I agree with the statement, yet I think it misses the point. Hyperbole: Pressing play on a mp3 robs you of the experience of learning to play all instruments yourself. They key question is whether automating is a task one wants to improve in at all.

phendrenad2•6mo ago
I agree. The author spent an hour of trying to use 'sed', and the next time, they thought better and used Python! That's a valuable lesson right there! ;)
al_borland•6mo ago
There is also the situation where if it doesn’t get automated, it won’t be done at all. Some things are just too annoying to manually do, especially if it would be nice if they were done more than once.

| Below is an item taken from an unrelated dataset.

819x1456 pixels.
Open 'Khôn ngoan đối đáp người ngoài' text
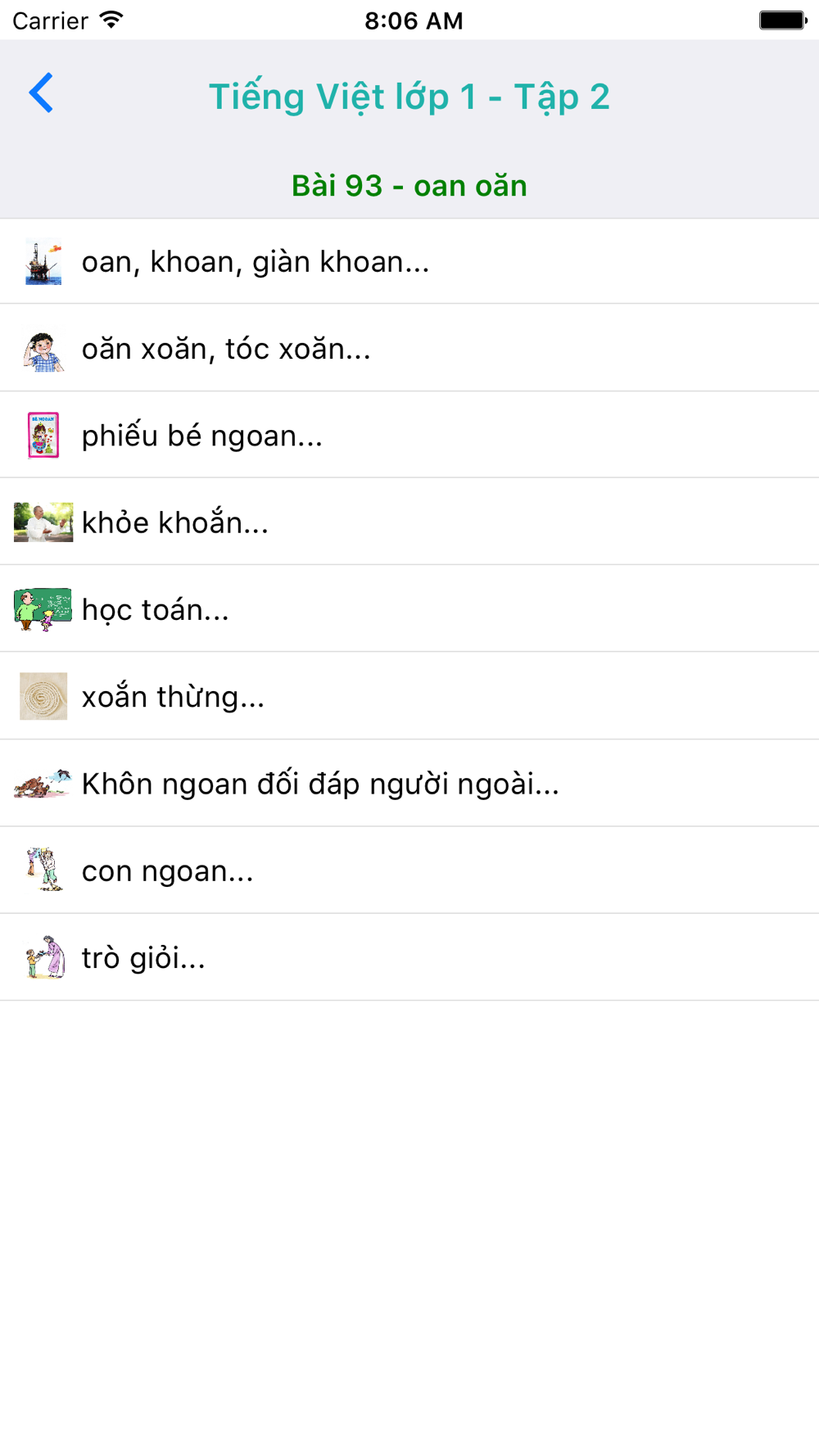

There is also an aspect of repeatability without mistakes. Assuming the code is good, it removes the human error from the equation, which has value.

atoav•6mo ago
This is about tasks you automate to save time, that however isn't the only reason to automate a task.

A big one for me is to ensure consistency of data, intervals, etc.

banku_brougham•6mo ago
Every day you are building the foundation for the rest of your career. When I can I execute tasks as though need to scale and be instrumented with alarms.